Павел Литвинов: Она была маловероятна, конечно, потому что чехословацкая культура была совершенно иная, но были люди, которые симпатизировали внутри партии и мы них надеялись. Мы не знали, конечно, о Горбачёве, но вот совершенно ясно, что он был под влиянием этих идей, в какой-то степени. Разумеется, сам Брежнев и вся эта банда вокруг него, эти люди не могли перемениться, но надежда минимальная, что какое-то влияние это окажет, была. Конечно, мы не думали, что это может так же произойти.

Джованни Бенси: Когда тридцать лет тому назад произошла интервенция войск Варшавского договора в Чехословакию, эта страна была уже в значительной мере либерализованной. Именно подавление этой либерализации и было целью вооруженного вмешательства. Либерализация означала, между прочим, что граждане Чехословакии тогда могли свободнее ездить за границу, чем жители Советского Союза и большинства других коммунистических стран. Так случилось, что вторжение так называемых "братских армий" застало многих чехов и словаков за пределами их страны - было лето, они проводили отпуск в Западной Европе. Узнав о вторжении, многие хотели вернуться домой, посмотреть, что происходит, позаботиться о родных и близких, оставшихся на родине, но пограничные переезды между Чехословакией - с одной стороны, Германией и Австрией - с другой, были закрыты, никто не мог въехать и выехать. Интересно тут послушать свидетельство долголетнего корреспондента Радио Свобода Семена Мирского, который тогда побывал среди желавших вернуться домой чехов и словаков в западногерманском пограничном городе Фюрт-им-Вальде.

"... как в эти дни может кто-то себя назвать русским, ведь русским быть стыдно..."

Семен, вы одним из первых корреспондентов оказались на границе между тогдашней Западной Германией и только что оккупированной Чехословакией.
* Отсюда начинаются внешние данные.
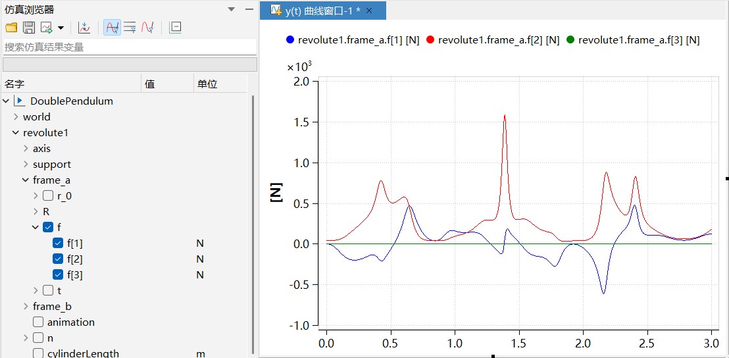Uncheck the f[1] variable checkbox
The image size is (729, 358).
click(x=58, y=243)
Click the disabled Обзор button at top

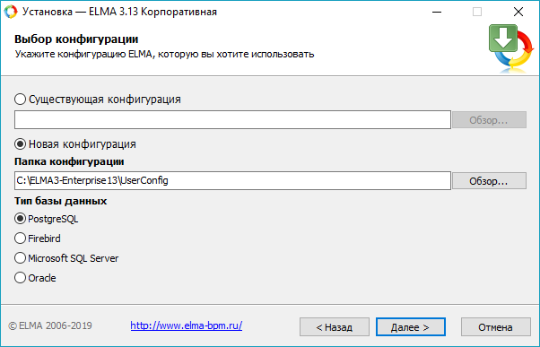point(489,120)
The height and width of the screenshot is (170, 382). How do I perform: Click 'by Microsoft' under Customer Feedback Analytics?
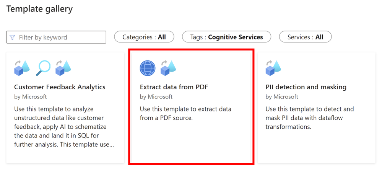click(31, 97)
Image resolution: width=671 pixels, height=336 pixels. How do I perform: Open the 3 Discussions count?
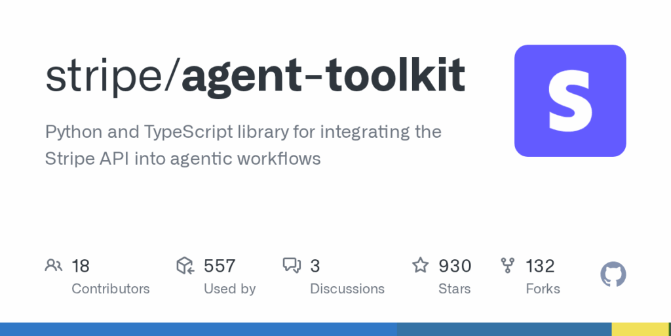(x=315, y=266)
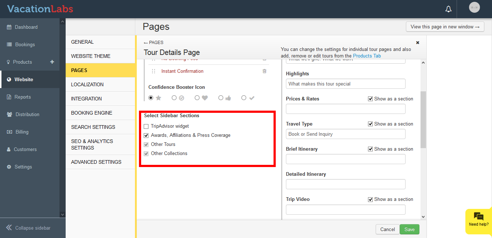
Task: Click the Highlights text input field
Action: [345, 84]
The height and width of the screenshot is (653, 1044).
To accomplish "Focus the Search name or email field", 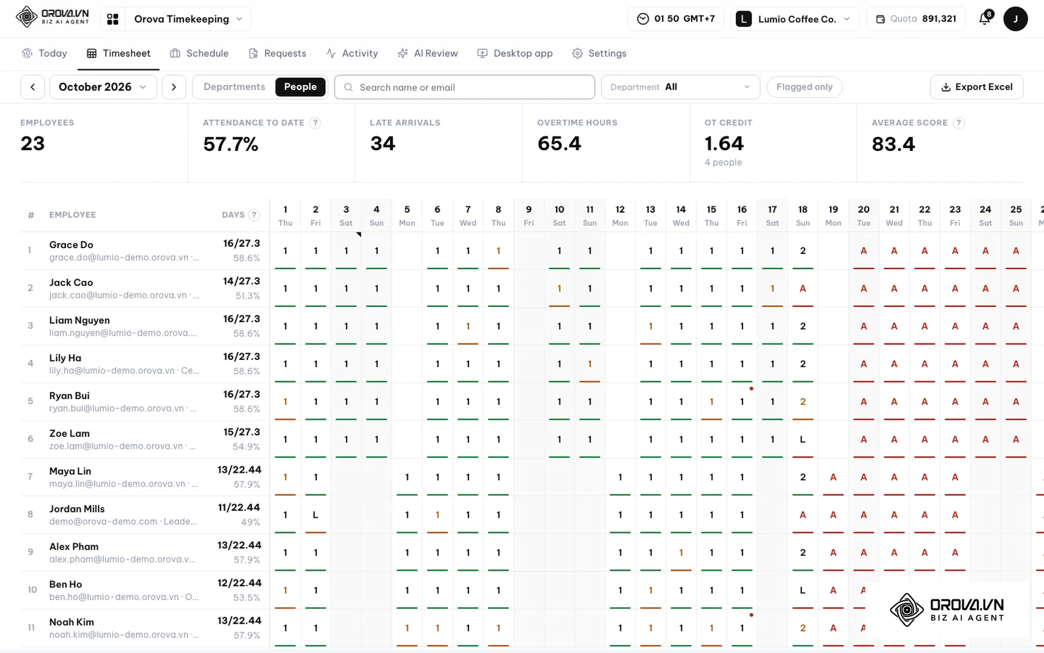I will pos(465,87).
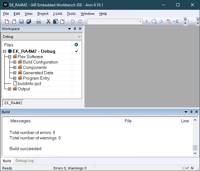Image resolution: width=200 pixels, height=171 pixels.
Task: Toggle the EK_RA4M2 project checkmark column
Action: pyautogui.click(x=76, y=51)
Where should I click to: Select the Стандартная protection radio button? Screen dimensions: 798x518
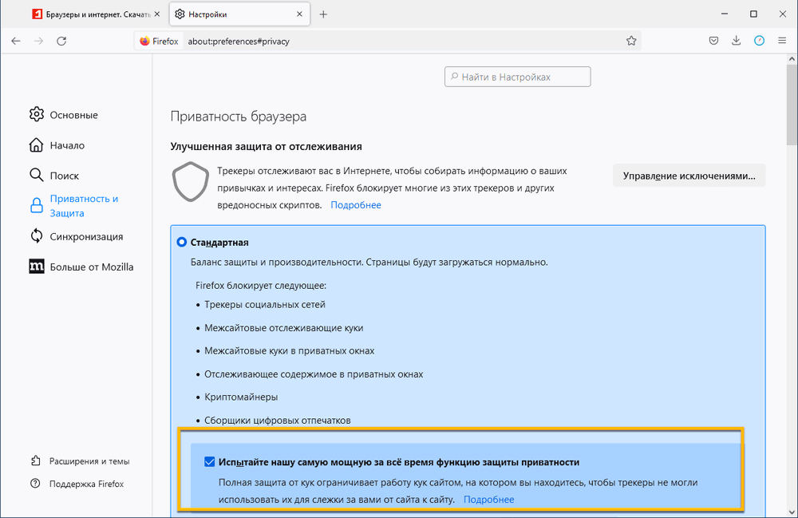coord(182,242)
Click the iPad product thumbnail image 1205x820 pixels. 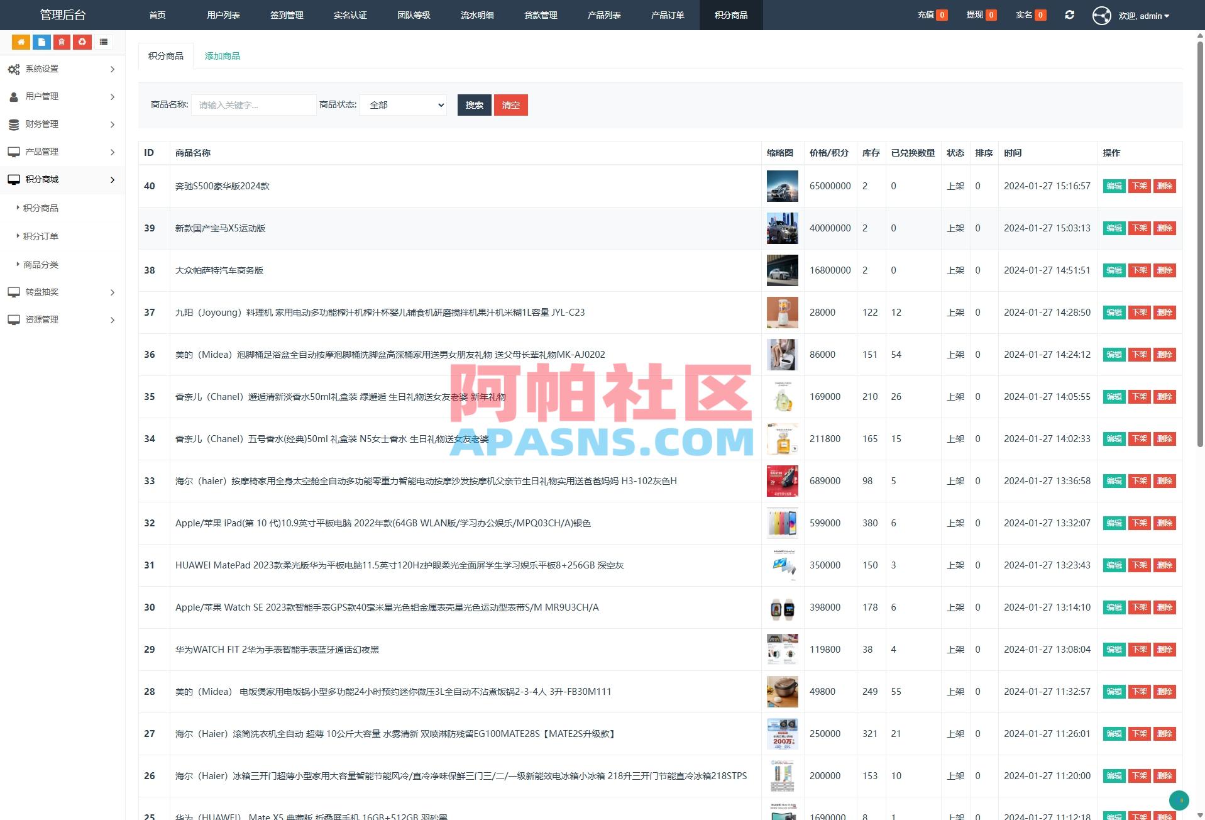point(782,523)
Конечно, граница была закрыта, и были люди в Чехословакии, которые выехали и не могли вернуться. Каково было впечатление? Что говорили люди, с которыми вы впервые встретились на границе?
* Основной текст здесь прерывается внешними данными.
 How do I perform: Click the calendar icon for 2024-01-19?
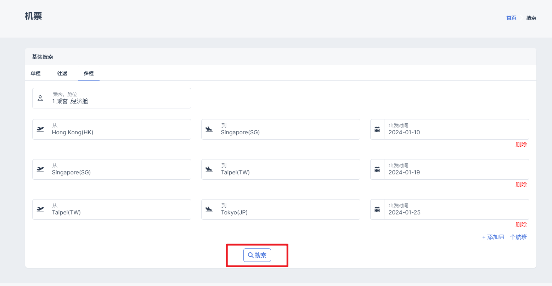(x=377, y=169)
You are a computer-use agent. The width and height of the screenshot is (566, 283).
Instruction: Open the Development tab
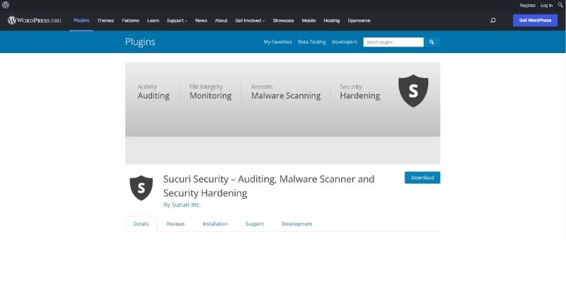tap(296, 224)
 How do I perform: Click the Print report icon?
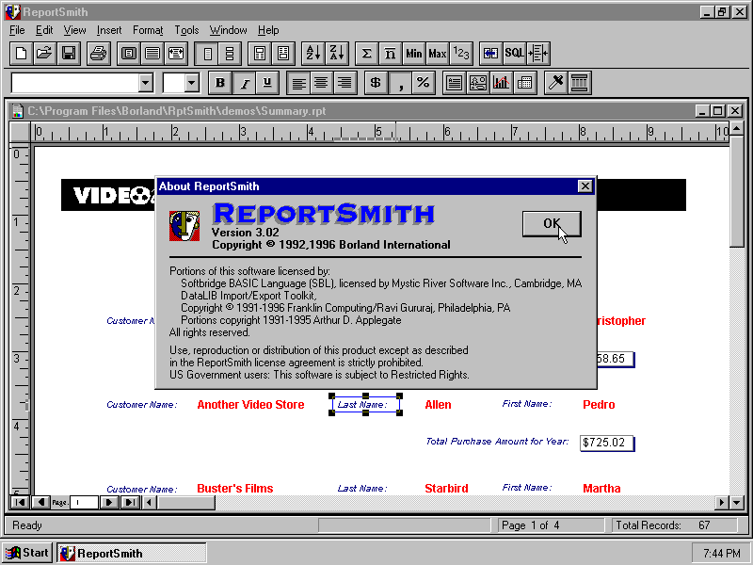click(x=98, y=54)
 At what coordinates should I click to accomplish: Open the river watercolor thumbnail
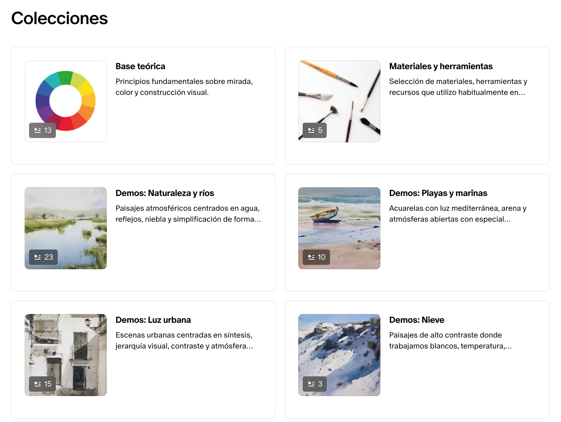66,228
Семен Мирский: Джованни, если дозволено будет несколько личных воспоминаний, то дело обстояло так. 20 августа 1968 года я прилетел в Мюнхен из Лондона, где тогда работал в лондонском бюро Радио Свобода. Прилетел я в Мюнхен поздно, приехал в гостиницу и лег спать. И вдруг в моем номере ни свет ни заря звонит телефон. На проводе - отдел новостей: "Срочно приезжай на станцию, советские войска сегодня ночью вошли в Чехословакию". Я, разумеется, тут же приехал. Встречает меня Лев Андреевич Корнейчук, он был тогда начальником отдела новостей, и говорит: "Сема, вы хоть в Мюнхене проездом, но мы нашли вам применение. Есть в Баварии такой город Фюрт-им-Вальд, он находится на чешской границе, и вот "Агентство новостей" сообщает, что в этом Фюрте много чехословацких туристов, которые ехали домой через Германию, а домой их сейчас не впускают, пишут, что на границе сейчас даже советские станки стоят. Езжайте, поговорите с этими чехами и словаками, возьмите интервью. Я, разумеется, поехал.

Семен Мирский
Семен Мирский

Чехословацких туристов действительно много. Граница действительно закрыта. Из бесчисленных разговоров, которые мне довелось вести с гражданами Чехословакии 21 и 22 августа 1968 года, мне особо запомнились два, и я, если можно, их расскажу. Мужчина лет 25, пражанин, без конца повторял: "Нас предали! Нас предали!" "Почему?" - спрашиваю. А он в ответ в микрофон: "Если прошлой ночью, как только стало известно об интервенции, ракеты НАТО не полетели на Москву, то это значит, что нас предали". "Ракеты на Москву?!" - спрашиваю в изумлении. - Но ведь это была бы третья мировая война, причем, атомная - конец света!" А молодой человек отвечает: "А конец света и так наступил". Это один, причем навсегда врезавшийся в мою память, разговор.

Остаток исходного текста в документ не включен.